A spokeswoman for TikTok told Tech News that the platform helped generate jobs in the U.S. and was dedicated to consumer privacy.

“We’ve hired nearly 1,000 people to our US team this year alone, and are proud to be hiring another 10,000 employees into great paying jobs across the U.S.,” the spokesperson said in a statement. “Our $1 billion creator fund supports U.S. creators who are building livelihoods from our platform.

“TikTok US user data is stored in the US, with strict controls on employee access,” the statement said. “TikTok’s biggest investors come from the US. We are committed to protecting our users’ privacy and safety as we continue working to bring joy to families and meaningful careers to those who create on our platform.”

Comments from Trump came as it emerged on Friday that Microsoft held talks with the Chinese owner ByteDance to purchase TikTok’s video sharing mobile app, an approachable individual told TNN. Instead of being brand new, this individual described the talks as being under way for some time.

Trump told reporters he did not support the rumored spinoff deal involving Microsoft purchasing TikTok, according to TechNews.

By leaving the mobile hardware, fitness hardware and e-book markets, a TikTok acquisition could make Microsoft, a major business software provider, more focused on consumer technology which Microsoft has shifted away from somewhat in recent years.

AMY HOOD, Microsoft CFO, said in 2018 that the company’s strategy to buy “network assets” for multiple apps, including LinkedIn, has been consistent in recent years.

In 2017 TikTok was launched by Chinese company ByteDance.

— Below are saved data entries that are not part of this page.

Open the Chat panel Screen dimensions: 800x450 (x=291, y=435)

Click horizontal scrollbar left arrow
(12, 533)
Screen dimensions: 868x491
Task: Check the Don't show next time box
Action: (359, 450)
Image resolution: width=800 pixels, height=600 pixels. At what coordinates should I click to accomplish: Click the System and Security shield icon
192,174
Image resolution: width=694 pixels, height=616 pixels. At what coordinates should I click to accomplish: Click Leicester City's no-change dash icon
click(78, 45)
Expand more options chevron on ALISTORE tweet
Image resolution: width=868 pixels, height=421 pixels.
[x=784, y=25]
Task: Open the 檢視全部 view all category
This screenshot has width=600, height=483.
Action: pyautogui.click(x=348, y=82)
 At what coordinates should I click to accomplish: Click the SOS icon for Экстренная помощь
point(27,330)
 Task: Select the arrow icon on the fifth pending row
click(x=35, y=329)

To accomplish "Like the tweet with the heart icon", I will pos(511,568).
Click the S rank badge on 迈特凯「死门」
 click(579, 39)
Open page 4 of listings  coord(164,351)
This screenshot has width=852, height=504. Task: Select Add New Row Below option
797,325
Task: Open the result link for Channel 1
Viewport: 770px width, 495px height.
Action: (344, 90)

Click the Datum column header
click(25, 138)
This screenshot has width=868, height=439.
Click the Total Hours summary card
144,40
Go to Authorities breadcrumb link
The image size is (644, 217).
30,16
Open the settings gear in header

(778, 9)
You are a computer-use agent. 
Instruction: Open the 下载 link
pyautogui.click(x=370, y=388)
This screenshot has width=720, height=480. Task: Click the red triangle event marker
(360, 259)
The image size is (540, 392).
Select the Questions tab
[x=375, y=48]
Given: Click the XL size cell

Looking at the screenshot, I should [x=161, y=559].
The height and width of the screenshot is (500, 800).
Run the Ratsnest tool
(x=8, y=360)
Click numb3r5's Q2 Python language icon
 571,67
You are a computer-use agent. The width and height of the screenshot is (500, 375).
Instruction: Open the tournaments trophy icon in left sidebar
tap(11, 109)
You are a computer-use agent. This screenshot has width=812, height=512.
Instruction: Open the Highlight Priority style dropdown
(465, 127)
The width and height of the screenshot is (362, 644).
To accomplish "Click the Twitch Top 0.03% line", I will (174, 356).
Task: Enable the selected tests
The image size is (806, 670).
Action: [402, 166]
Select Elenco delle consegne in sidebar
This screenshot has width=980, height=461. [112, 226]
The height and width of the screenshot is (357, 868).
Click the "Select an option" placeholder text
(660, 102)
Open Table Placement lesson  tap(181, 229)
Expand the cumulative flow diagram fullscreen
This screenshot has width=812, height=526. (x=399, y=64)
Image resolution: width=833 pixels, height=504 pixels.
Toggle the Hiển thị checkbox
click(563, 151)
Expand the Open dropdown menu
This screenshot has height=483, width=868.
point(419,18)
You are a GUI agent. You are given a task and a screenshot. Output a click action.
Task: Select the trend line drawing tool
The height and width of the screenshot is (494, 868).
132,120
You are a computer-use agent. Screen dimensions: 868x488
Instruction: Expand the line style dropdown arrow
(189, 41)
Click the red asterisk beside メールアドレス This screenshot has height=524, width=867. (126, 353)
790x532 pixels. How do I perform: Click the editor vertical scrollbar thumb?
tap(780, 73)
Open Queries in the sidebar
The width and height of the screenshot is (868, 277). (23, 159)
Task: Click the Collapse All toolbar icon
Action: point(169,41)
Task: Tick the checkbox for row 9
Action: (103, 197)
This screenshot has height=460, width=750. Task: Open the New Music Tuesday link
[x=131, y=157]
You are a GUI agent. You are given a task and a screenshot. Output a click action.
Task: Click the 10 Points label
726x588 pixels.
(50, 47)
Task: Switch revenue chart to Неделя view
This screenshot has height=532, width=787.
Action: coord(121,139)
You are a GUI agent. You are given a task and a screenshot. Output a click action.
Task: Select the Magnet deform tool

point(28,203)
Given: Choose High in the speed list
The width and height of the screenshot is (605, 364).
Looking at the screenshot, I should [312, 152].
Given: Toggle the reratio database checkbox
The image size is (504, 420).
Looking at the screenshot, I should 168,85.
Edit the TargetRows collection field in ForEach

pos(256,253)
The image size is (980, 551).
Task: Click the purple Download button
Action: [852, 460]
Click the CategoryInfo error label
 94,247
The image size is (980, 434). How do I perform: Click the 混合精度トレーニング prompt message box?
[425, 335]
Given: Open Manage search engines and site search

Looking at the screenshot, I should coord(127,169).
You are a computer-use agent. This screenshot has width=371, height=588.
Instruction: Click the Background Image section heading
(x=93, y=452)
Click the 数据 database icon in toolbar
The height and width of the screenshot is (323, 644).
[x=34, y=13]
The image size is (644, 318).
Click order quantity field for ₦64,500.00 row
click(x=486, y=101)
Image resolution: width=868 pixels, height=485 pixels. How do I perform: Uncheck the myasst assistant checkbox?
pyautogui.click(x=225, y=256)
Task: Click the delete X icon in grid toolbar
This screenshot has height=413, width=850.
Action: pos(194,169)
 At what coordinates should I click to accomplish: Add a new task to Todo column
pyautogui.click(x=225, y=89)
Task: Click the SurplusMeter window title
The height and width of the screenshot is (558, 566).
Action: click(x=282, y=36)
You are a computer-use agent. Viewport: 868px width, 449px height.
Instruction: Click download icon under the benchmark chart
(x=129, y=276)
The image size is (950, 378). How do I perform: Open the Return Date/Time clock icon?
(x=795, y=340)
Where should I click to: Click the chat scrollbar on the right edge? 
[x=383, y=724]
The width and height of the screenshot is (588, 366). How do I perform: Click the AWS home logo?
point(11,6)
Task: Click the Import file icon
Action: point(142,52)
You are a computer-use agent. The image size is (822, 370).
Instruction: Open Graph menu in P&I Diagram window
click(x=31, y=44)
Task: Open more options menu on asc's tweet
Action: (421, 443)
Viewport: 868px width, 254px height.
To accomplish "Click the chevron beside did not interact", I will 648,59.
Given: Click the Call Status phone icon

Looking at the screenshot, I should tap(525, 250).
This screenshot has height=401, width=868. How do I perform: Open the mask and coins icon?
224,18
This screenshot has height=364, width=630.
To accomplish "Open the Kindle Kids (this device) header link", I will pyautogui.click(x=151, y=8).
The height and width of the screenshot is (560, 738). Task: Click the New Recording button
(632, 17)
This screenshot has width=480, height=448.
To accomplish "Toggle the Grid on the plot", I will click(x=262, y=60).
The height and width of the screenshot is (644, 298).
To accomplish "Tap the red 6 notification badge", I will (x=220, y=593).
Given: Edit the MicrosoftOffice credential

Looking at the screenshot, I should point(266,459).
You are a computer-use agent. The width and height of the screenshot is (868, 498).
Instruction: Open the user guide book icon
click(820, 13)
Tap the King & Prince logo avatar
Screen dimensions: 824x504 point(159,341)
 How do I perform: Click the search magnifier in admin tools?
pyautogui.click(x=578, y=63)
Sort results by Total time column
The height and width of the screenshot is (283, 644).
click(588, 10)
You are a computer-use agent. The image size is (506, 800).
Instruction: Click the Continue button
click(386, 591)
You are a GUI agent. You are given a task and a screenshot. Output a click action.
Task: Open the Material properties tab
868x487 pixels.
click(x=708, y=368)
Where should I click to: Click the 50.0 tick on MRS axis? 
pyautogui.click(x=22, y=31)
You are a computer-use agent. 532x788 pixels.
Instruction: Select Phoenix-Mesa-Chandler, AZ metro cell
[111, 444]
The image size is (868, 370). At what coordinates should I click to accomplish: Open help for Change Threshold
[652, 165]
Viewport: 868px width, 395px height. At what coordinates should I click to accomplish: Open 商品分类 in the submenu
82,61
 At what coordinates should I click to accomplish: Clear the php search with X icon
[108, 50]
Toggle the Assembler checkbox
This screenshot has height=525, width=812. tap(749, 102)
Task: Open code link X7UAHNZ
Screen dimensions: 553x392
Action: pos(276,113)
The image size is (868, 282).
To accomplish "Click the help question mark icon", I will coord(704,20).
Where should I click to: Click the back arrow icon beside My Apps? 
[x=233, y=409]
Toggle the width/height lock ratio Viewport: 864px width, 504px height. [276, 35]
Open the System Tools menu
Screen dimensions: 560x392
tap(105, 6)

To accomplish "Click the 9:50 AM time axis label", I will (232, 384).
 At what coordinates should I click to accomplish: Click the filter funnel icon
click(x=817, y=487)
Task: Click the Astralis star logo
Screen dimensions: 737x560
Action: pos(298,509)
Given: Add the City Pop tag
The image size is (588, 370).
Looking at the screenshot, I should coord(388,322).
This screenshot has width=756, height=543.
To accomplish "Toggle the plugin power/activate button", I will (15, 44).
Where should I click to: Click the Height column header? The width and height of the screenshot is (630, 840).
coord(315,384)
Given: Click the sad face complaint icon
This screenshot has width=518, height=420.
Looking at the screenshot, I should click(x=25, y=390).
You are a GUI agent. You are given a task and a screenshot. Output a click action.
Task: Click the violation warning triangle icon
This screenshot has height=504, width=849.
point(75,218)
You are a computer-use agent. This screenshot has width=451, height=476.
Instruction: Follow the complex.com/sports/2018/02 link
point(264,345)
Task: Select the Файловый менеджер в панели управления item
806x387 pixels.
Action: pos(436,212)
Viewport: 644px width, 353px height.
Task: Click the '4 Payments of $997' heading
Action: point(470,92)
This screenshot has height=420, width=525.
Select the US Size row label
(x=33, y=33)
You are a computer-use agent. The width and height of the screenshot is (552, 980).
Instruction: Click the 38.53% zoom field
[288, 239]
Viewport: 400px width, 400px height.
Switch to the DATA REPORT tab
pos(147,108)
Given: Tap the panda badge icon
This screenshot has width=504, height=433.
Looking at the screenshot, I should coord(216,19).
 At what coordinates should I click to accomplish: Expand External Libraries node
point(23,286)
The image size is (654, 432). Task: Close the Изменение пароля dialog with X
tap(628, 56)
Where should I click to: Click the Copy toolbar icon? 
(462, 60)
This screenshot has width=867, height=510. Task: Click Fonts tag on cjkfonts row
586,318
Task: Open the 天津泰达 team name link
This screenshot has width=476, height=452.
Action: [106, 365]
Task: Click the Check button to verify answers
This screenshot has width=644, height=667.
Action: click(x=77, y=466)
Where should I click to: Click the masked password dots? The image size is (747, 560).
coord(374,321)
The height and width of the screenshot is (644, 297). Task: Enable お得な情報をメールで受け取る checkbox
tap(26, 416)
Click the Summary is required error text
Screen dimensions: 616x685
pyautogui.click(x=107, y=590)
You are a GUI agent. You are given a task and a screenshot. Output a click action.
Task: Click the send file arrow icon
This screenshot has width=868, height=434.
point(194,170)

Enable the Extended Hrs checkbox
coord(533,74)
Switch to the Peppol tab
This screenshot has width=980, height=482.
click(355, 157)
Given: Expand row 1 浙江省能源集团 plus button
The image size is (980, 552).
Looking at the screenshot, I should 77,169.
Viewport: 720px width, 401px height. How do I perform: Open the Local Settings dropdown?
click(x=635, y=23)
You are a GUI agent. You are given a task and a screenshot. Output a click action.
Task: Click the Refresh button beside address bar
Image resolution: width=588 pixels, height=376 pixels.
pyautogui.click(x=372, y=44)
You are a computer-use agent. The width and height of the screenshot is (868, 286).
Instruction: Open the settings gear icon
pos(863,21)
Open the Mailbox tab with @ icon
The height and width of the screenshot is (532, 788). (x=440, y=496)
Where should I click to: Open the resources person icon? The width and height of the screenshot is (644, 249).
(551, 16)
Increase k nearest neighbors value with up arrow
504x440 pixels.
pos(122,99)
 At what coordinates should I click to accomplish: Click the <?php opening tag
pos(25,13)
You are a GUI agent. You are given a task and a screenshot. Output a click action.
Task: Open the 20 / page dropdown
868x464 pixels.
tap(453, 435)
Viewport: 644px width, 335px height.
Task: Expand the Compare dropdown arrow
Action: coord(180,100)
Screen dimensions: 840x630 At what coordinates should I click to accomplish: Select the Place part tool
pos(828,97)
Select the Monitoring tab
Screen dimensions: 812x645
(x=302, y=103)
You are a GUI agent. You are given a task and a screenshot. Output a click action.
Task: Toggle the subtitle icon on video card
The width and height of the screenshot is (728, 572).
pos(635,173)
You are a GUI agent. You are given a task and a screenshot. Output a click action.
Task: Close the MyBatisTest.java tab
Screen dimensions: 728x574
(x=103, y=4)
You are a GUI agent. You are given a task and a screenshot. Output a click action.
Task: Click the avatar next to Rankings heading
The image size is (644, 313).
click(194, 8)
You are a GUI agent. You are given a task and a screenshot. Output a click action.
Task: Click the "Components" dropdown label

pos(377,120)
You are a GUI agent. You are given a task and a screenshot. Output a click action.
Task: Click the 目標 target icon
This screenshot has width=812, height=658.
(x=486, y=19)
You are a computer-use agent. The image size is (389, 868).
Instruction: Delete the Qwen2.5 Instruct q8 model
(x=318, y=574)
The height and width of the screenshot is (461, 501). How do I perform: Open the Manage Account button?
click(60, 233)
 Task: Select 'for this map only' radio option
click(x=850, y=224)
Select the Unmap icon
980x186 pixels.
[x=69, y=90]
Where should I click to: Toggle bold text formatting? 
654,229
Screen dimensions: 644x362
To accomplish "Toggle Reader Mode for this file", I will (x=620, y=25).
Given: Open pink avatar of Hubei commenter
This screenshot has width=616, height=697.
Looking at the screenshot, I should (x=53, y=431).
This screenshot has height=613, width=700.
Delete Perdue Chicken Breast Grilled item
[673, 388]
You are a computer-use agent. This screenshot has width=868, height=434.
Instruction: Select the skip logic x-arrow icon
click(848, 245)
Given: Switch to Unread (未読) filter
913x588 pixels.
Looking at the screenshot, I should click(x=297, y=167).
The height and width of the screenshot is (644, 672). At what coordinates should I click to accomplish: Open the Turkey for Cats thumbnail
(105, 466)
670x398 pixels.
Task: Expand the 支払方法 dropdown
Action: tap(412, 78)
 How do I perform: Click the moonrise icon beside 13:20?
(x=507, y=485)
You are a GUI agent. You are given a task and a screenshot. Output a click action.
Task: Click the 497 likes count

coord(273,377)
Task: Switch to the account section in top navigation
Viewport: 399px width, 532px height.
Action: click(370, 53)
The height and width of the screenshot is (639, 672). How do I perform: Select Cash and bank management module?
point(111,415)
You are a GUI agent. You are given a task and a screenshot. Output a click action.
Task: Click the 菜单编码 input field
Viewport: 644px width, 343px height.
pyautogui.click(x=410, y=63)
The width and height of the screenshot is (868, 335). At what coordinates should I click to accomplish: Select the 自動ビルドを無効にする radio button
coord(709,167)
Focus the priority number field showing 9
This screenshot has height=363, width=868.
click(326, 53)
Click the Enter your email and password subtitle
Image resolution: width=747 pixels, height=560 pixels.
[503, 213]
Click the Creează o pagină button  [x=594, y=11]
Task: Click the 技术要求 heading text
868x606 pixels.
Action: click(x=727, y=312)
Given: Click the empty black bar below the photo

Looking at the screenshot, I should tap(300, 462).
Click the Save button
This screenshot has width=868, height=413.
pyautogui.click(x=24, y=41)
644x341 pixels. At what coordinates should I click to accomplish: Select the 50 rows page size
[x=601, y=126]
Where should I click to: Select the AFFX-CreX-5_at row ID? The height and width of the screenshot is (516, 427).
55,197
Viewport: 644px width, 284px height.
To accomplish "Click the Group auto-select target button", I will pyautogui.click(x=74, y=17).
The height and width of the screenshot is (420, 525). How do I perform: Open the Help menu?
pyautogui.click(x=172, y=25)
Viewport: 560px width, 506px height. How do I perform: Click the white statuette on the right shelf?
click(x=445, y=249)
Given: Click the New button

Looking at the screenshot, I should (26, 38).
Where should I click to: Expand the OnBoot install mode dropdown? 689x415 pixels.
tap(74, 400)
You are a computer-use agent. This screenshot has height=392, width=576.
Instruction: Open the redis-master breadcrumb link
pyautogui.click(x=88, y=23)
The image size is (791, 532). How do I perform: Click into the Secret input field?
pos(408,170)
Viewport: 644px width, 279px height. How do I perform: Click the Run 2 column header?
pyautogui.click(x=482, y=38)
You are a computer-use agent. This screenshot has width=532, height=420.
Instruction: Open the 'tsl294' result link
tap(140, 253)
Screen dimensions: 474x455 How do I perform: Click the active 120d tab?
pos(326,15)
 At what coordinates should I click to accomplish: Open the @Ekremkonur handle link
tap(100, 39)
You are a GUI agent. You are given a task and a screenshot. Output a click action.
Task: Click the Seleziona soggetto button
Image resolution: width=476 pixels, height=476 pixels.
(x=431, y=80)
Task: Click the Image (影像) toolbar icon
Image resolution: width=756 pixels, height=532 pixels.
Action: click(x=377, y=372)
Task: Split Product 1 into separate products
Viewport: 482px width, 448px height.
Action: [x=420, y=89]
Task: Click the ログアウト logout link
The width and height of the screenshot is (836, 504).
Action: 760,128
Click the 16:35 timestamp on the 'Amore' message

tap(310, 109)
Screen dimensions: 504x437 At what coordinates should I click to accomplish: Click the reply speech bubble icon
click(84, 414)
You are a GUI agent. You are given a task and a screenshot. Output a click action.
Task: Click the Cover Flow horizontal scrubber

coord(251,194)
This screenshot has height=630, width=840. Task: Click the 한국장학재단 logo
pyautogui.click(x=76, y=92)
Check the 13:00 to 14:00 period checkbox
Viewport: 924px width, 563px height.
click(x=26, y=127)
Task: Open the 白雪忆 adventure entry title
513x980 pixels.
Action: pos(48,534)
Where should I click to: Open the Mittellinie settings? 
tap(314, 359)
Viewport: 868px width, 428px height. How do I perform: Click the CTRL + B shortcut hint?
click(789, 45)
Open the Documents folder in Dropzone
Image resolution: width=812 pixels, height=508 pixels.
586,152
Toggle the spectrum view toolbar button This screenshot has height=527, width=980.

After the coronavirus pandemic, the app became more popular and Sensor Tower announced 2 billion downloads in April. Facebook and Snap are among the competitors.

Investors from ByteDance who are seeking to take over TikTok worth $50 billion, Reuters reported earlier this week.

“While we do not comment on rumors or speculation, we are confident in the long-term success of TikTok,” TikTok said in a statement Friday.

TikTok ‘s rise in the U.S. has caused Trump to review the proposal.

Trump said on Friday that the management was exploring many options for TikTok, including prohibition of the application.

State Secretary Mike Pompeo reported earlier this month that the US is considering barring TikTok and other Chinese Social Media devices, citing concerns about national security. Pompeo added that TikTok was evaluated by the Trump administration in a manner similar to Chinese state funded technology companies Huawei and ZTE, which he described as “Trojan horses for Chinese intelligence.”

The Pentagon halted the selling of phone and cellular from Huawei and ZTE modems in 2018, citing again national security issues, on military bases all over the world.

United States officials have long warned of the economic loss of billions of dollars of revenue, thousands of jobs from Chinese intellectual property theft, threatening national security. Beijing insists that it will not resort to abuse of intellectual property.

Another step in deteriorating relations among Washington and Beijing is a move from the administration of Trump which comes one week after the USA shut down the Chinese consulate in Houston which also led China to shutdown the US consulate in Chengdu.

The Pentagon took concerted steps to prevent the use of Chinese-backed technologies by American service workers and their families.

The Defense Information Systems Agency recommended in December that all Defense Department employees would not use the Chinese-owned social media site, citing a “potential risk associated with the use of TikTok app.”